Ekmek sadece dar gelirli için değil, bu zor yaşam şartlarında herkesin beslenebilmek ve karnını doyurabilmek için en gerekli tüketim maddelerinden biri. Ve en çok dikkat edilmesi gereken, en önemli beslenme maddelerinden ekmek ile ilgili spekülasyonlara meydan vermemek. Evet, doğrudur, zor şartların oluşturduğu ortamda birçok ana üretim maddelerinde olduğu gibi, ekmek üretim ana maddelerinde de maliyetler iyice zorluyor.
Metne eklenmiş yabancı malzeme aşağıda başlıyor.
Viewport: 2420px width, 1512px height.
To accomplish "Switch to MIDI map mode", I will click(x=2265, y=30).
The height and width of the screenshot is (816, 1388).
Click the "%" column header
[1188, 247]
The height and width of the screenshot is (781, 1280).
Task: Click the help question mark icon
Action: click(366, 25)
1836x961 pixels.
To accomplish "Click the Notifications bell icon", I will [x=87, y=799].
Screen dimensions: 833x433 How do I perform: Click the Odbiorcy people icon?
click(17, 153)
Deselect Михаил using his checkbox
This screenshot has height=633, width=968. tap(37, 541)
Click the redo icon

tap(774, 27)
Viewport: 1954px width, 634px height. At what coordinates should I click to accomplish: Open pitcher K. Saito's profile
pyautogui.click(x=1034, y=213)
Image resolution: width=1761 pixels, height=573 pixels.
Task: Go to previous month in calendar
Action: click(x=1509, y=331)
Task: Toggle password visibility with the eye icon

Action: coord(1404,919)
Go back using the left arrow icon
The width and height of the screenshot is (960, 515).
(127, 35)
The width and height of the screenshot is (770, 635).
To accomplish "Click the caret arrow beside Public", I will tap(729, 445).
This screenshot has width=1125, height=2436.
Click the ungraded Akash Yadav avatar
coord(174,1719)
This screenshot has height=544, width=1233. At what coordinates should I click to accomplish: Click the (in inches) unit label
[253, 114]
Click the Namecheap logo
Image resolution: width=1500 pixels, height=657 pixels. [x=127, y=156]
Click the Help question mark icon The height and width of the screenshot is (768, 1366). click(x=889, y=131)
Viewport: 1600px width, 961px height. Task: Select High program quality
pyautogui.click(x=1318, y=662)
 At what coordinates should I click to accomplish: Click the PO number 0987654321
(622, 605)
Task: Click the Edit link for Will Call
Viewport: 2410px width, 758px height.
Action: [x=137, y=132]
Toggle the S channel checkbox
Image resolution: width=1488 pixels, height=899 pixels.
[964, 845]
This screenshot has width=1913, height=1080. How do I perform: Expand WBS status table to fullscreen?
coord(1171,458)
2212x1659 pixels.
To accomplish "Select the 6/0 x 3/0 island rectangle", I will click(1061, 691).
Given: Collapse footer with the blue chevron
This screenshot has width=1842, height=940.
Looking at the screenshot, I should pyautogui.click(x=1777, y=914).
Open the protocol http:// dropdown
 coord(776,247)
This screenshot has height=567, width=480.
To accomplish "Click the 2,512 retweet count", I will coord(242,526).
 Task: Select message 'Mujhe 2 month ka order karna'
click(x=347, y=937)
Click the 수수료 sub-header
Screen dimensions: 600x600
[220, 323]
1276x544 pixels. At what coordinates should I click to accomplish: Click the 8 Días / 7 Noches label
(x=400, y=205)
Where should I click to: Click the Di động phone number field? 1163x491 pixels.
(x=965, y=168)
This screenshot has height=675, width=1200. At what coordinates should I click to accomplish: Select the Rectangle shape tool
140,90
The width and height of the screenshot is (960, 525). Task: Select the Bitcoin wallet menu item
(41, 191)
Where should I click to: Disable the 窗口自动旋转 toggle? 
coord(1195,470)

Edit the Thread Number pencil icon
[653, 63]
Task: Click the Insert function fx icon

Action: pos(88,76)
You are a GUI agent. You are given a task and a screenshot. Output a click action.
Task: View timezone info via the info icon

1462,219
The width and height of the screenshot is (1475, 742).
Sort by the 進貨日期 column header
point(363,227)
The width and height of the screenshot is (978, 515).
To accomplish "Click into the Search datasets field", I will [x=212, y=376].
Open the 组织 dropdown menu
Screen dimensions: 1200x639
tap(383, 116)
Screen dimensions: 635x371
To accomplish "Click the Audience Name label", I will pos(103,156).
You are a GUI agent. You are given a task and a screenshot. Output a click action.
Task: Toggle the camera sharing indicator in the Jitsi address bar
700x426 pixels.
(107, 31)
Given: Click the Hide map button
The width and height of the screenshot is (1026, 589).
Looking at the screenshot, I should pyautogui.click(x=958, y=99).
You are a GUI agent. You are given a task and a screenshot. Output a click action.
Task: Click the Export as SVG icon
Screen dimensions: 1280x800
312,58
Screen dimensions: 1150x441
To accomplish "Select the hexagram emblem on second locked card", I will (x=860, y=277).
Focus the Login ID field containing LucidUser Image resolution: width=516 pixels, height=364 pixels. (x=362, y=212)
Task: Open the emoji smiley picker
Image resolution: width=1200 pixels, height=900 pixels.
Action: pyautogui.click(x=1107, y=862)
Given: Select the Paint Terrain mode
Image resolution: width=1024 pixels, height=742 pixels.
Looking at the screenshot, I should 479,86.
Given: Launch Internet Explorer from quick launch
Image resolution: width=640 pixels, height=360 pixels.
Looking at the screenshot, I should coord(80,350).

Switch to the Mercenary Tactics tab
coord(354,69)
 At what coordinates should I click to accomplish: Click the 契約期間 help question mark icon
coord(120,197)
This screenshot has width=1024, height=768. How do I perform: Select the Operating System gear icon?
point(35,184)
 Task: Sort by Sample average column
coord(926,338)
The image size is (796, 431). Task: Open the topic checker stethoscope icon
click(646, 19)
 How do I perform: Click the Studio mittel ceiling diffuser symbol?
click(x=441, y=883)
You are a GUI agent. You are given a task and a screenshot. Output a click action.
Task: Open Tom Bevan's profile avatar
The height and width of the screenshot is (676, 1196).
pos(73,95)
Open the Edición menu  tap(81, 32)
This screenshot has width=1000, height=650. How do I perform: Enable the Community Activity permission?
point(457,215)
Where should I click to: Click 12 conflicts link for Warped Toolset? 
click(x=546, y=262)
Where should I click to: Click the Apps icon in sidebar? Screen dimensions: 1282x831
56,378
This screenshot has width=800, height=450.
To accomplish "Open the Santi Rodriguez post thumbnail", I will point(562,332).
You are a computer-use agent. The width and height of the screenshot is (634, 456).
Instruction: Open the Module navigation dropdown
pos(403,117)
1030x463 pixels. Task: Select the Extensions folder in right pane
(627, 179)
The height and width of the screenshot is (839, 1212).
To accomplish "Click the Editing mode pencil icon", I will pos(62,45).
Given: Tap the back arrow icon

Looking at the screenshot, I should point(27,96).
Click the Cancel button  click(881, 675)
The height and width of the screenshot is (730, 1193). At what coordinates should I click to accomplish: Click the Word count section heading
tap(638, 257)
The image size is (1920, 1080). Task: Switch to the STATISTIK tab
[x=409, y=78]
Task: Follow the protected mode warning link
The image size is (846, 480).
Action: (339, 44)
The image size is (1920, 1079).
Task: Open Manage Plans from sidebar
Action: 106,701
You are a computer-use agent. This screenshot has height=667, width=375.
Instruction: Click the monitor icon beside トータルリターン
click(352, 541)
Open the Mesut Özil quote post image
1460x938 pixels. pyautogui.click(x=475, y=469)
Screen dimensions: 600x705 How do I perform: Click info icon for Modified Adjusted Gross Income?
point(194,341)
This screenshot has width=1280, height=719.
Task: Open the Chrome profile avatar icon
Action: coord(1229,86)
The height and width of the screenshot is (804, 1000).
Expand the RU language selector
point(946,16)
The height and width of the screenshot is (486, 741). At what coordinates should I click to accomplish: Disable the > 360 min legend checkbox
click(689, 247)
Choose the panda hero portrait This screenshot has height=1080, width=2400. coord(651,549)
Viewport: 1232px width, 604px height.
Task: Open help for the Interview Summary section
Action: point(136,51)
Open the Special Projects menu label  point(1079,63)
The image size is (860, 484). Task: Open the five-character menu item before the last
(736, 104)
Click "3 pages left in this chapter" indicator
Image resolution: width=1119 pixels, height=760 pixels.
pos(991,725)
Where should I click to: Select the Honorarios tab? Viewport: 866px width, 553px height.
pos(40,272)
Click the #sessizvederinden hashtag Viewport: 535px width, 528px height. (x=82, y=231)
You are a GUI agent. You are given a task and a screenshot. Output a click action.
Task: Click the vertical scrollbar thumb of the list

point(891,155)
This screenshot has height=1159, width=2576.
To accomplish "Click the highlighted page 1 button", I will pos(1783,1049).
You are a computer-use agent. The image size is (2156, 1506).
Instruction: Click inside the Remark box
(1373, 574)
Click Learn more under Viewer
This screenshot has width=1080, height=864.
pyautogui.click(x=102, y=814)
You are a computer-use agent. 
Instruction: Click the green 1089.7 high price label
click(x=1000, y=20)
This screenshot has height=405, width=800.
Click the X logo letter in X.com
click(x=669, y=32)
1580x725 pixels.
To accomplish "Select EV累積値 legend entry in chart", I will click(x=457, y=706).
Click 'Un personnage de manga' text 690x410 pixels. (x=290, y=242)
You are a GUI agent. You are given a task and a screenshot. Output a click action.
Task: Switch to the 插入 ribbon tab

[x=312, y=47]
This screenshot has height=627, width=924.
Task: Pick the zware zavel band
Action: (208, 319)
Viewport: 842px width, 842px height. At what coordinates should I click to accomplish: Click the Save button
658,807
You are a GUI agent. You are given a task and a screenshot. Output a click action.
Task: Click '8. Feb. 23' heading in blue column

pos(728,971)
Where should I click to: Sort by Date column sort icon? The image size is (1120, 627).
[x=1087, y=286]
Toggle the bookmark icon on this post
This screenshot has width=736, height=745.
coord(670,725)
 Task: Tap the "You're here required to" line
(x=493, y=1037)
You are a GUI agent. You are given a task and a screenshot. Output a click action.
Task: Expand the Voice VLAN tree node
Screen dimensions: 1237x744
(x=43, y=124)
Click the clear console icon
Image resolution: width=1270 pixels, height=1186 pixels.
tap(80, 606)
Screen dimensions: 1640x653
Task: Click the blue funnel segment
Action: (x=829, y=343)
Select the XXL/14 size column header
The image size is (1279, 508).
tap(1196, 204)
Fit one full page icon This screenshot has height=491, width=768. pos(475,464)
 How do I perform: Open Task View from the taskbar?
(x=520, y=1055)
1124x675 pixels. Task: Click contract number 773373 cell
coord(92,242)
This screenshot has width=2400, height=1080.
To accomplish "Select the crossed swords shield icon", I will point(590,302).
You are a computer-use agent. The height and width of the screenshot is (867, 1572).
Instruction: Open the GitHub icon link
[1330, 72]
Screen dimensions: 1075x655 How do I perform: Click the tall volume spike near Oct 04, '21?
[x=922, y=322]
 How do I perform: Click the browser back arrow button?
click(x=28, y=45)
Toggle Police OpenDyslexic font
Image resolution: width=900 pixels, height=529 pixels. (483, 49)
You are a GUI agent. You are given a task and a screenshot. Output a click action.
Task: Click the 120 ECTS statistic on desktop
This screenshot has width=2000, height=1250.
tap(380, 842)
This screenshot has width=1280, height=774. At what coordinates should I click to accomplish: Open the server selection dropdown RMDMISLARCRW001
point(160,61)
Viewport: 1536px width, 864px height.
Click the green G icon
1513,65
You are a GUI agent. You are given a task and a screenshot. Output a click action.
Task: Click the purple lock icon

Karın doyurmak için ana tüketim ürünü olan ekmek fiyatlarını belirleme konusunda biraz daha dikkatli davranmak gerekiyor.
Şu anda yürürlükte olan ekmek fiyatlarındaki fiyat artışından söz edilmesi yine gündemde. Zaman zaman dayatma uygulamaya dönüştürülen ekmek fiyatları konusu yine konuşulmaya başlandı. Bazı ekmek üreticileri yetkililerin gündeme yerleştirmeye başladıkları ekmek üretim maliyetlerinin çok arttığı ve 5 liraya satılan ekmeğin çok yakın zamanda 7.5 liraya satılabileceği söylentileri çok sık dillendirilmeye başladı. Dar gelirlinin karnını azıcık da olsa doyurabilmesini sağlayacak kuru ekmeği de; var mı, yok mu, sürekli tartışılan enflasyona yem yapmayalım.
Dar gelirli için temel tüketim maddelerinin en vazgeçilmezi olan, şu anki görüntüsüyle neredeyse sandviç boyutlarına inen ekmek 7,5 lira olur mu?